Napoli

Liebeserklärung an: das verrückte Napoli

Von Laura Nunziante

Es sind die kleinen Dinge, die uns unseren tristen Alltag versüßen und das Leben ein bisschen besser machen. Ob es hübsche Gänseblümchen sind, die am Straßenrand wachsen oder eine Kugel deiner liebsten Eissorte – wir alle haben kleine Muntermacher in unserem Alltag, über die wir nur selten ein Wort verlieren. Das soll sich jetzt ändern! Wir bieten euch eine Liebeserklärung an die kleinen Dinge, die uns in stressigen Situationen retten, an schleppenden Tagen motivieren oder uns die guten Tage versüßen!

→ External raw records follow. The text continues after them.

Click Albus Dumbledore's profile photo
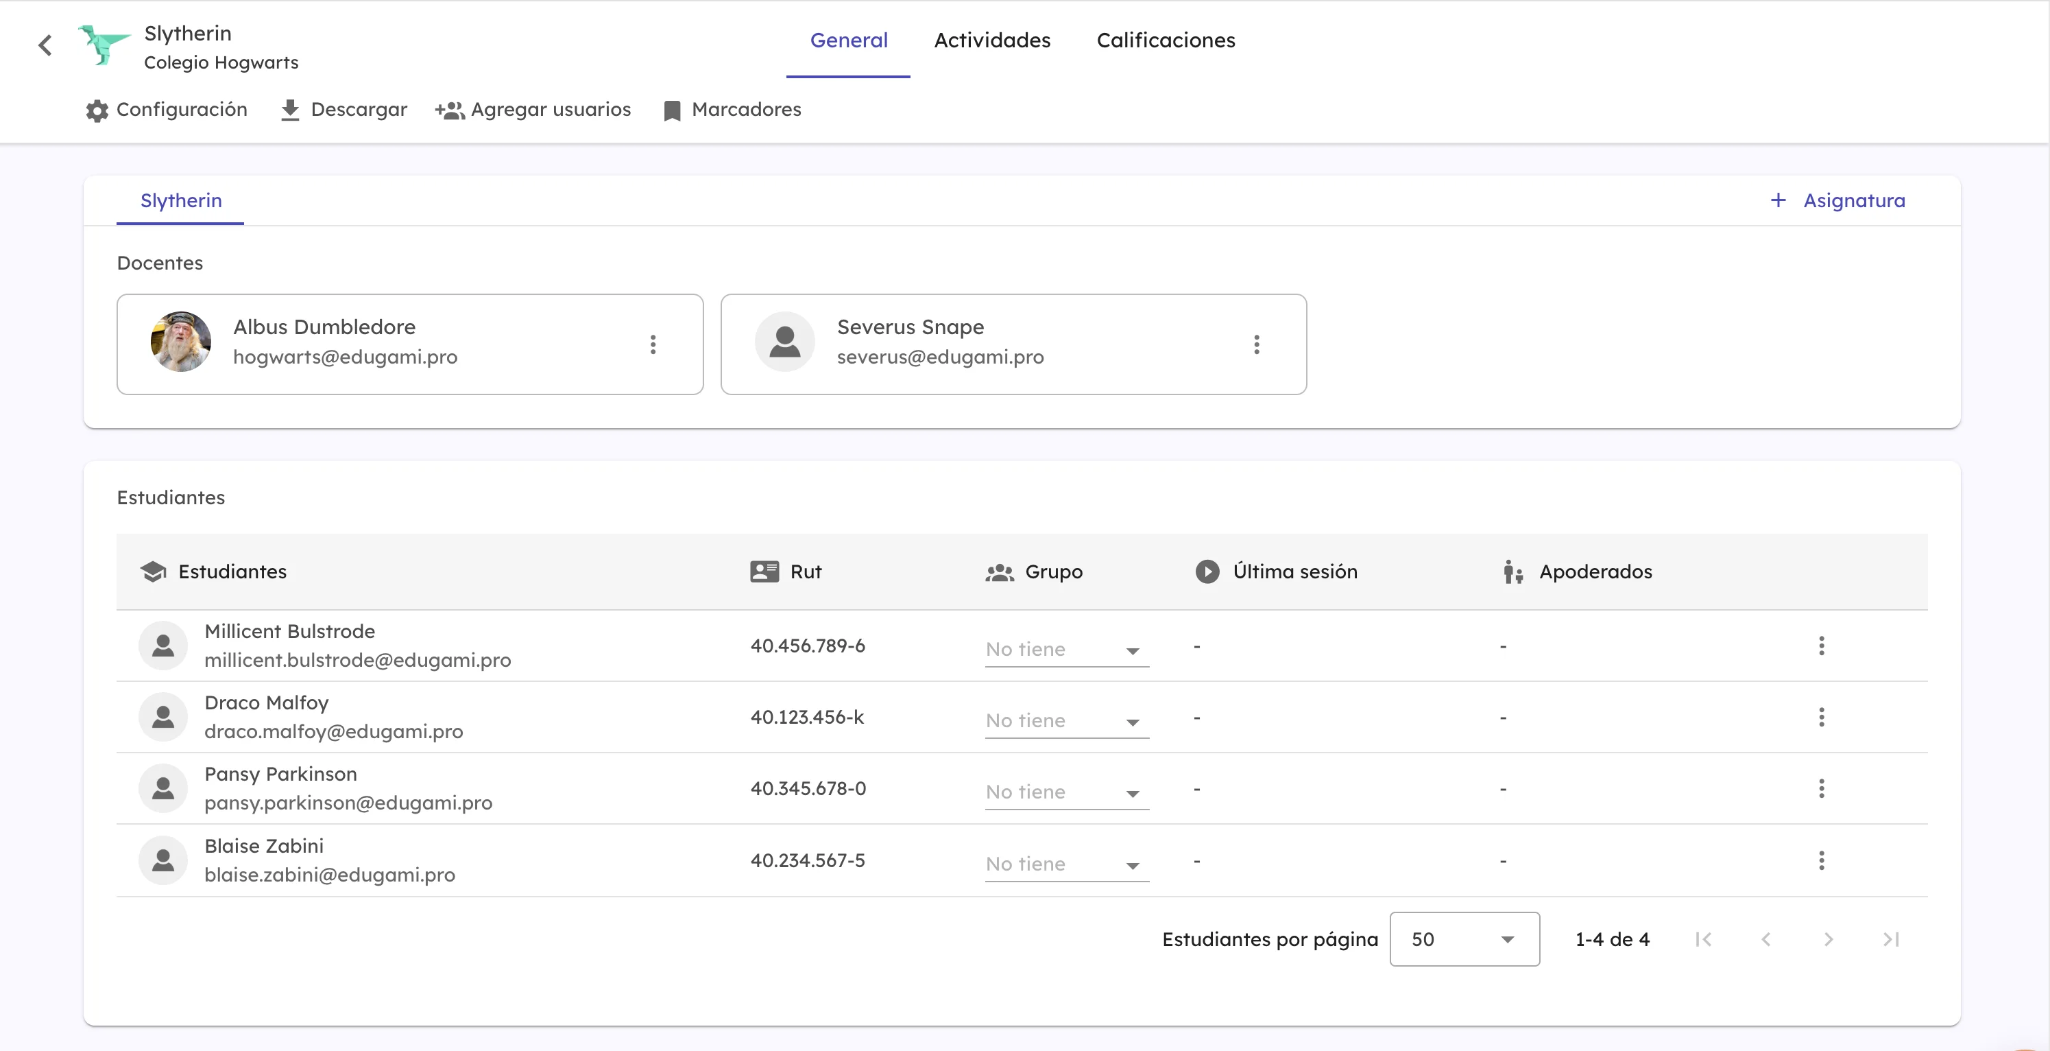This screenshot has height=1051, width=2050. click(x=181, y=342)
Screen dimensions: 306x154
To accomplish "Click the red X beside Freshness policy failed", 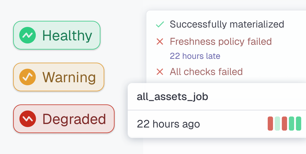I will pos(160,42).
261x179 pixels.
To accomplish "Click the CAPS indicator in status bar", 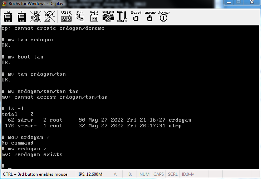I will (158, 174).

Die Stadt frisst dich auf. Regelmäßig. Immer wenn du hier bist, willst du sofort wieder fahren. Und dann kannst du nicht anders, als zu bleiben. Sie ist anders als jede Stadt in Europa: wild, chaotisch und laut. Sie erinnert an die Favelas Südamerikas; du kannst auf sie schimpfen, kannst verlangen, dass sie sich ändert. Aber Napoli ändert sich für niemanden. Der Stolz Italiens liegt in diesem kleinen Drecksloch am Mittelmeer unter einer Menge Müllberge verborgen, die manchmal über Wochen nicht abgeholt werden.

Wenig Höflichkeit, Populismus und laute Liebe

Kein Wunder, dass über 50 Prozent der Neapolitaner für die Protestpartei Cinque Stelle, die vom linken Komiker Beppo Grillo als Antwort gegen das Establishment gegründet wurde, gewählt haben. Neapolitaner sind nicht dumm, sondern ein wenig einfältig und Populismus ist genau ihre Sprache. Im Grunde gibt es auf der Straße, in den Bars, in den Supermärkten keine Chance auf eine normale Unterhaltung. Höflichkeit ist den Neapolitanern kein Begriff, eher eine elitäre Schule, die sie entschieden ablehnen. Alles muss geschrien und gerufen werden. Auch Liebe wird auf diese Art gezeigt. Das ist verstörend und dennoch höchst unterhaltsam.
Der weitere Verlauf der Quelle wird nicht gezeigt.